Effective board members understand how the organisation they are on the board of works. While there are doubtless many avenues to gaining an understanding of how an organisation works, few can be as imperative as a detailed and thorough induction process.
And yet recent research tells us that a staggering 83 per cent of board members feel less than satisfied with what passed as ‘induction’ when they assumed their board positions.
That’s pretty damn scary – and all I can say is that new board members should DEMAND an effective induction, one that’s more than a series of introductions and a copy of the minutes from the last year’s board meetings but rather, a well-planned process delivered in digestible servings over several months.
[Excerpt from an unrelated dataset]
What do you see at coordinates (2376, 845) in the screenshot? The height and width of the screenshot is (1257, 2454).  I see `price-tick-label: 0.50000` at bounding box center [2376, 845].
History tells us that if the induction is effective, if it equips new members to understand the organisation, how it works, what its industry is like, what competitors it has, what pressing issues it faces, the responsibilities of senior managers and the way the board works, their contribution will be a whole lot more effective – and a lot sooner.
So DEMAND it!
Believe me, in governance it is quite common to see various tensions between the board and management which impact the organisation’s effectiveness. We’re human, after all, so should expect these challenges to present themselves from time to time, but with a solid understanding of how an organisation works, we can go a long way towards effectively dealing with a veritable minefield of pitfalls, among them (and these are but a few examples):
the CEO and senior managers acting as gatekeepers and filtering or sanitising information going to the board;
an overwhelming desire for positive relationships that leads to an avoidance of constructive criticism;
lobbying, politicking and alliances that invariably result in board camps and divisions; and
a board that’s reactive and runs on dangerous ad hoc decision-making.
Along with inductions, periodic information sessions for the board presented by senior managers with operational responsibilities will help to keep board members apprised of operations. This is not so you can go off and direct operations; rather, it’s designed to ensure you’re better placed to make strategic decisions.
Similarly, when serving on board committees, if you are across the charter or terms of reference, you’ll know whether, for example, the committee has decision-making powers or the power only to make recommendations to the board.
You will also appreciate that if, as a board member, you have an individual role such as opening doors to new business opportunities, your delegation must be precise.
Finally, through a best practice induction topped up by regular and instructive information sessions, you’ll have a keen grasp of communication protocols.
You’ll sense what’s acceptable when a board member communicates with managers or staff other than the CEO and you’ll know how to communicate with your fellow board members.
As a general rule, you can contact staff to seek information but not to direct as this is the responsibility of the CEO; while within the board, you should raise issues of concern with the chairman and not politic in factions outside board meetings.